RECORDS SUPPLIED:
____________
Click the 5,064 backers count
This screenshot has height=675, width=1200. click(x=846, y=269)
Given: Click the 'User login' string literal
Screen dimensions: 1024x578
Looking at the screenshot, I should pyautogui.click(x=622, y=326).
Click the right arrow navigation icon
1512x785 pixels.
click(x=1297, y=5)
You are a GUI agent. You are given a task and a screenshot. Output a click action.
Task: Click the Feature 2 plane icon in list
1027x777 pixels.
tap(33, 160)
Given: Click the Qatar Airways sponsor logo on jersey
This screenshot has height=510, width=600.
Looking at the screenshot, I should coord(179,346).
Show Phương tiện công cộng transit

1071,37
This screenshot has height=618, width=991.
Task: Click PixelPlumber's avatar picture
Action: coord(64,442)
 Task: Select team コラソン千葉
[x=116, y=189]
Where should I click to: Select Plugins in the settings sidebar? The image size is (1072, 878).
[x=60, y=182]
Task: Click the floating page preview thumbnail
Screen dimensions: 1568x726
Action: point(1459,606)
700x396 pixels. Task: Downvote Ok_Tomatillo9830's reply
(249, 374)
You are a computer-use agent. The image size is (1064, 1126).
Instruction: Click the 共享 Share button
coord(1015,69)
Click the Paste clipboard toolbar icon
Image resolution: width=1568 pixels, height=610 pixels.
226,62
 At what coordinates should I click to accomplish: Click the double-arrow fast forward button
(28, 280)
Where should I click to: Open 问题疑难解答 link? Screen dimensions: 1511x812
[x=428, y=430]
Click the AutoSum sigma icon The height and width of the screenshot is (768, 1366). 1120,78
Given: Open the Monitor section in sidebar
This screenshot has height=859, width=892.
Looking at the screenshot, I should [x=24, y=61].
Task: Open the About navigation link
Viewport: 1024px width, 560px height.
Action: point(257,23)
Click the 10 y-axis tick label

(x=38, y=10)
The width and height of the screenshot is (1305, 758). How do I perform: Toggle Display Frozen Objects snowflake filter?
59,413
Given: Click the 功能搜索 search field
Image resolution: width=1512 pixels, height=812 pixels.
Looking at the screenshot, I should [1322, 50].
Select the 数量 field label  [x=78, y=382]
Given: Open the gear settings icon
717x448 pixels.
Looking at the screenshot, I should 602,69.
____________
WHAT YOU SHOULD DO: With the line that contains "At what coordinates" as your start, reproduce the data above exactly through its last line, and nothing before that start.

WRITTEN REPLY:
 At what coordinates should I click to accomplish: Click the double-arrow fast forward button
(28, 280)
Where should I click to: Open 问题疑难解答 link? Screen dimensions: 1511x812
[x=428, y=430]
Click the AutoSum sigma icon The height and width of the screenshot is (768, 1366). 1120,78
Given: Open the Monitor section in sidebar
This screenshot has height=859, width=892.
Looking at the screenshot, I should [x=24, y=61].
Task: Open the About navigation link
Viewport: 1024px width, 560px height.
Action: point(257,23)
Click the 10 y-axis tick label

(x=38, y=10)
The width and height of the screenshot is (1305, 758). How do I perform: Toggle Display Frozen Objects snowflake filter?
59,413
Given: Click the 功能搜索 search field
Image resolution: width=1512 pixels, height=812 pixels.
Looking at the screenshot, I should [1322, 50].
Select the 数量 field label  [x=78, y=382]
Given: Open the gear settings icon
717x448 pixels.
Looking at the screenshot, I should 602,69.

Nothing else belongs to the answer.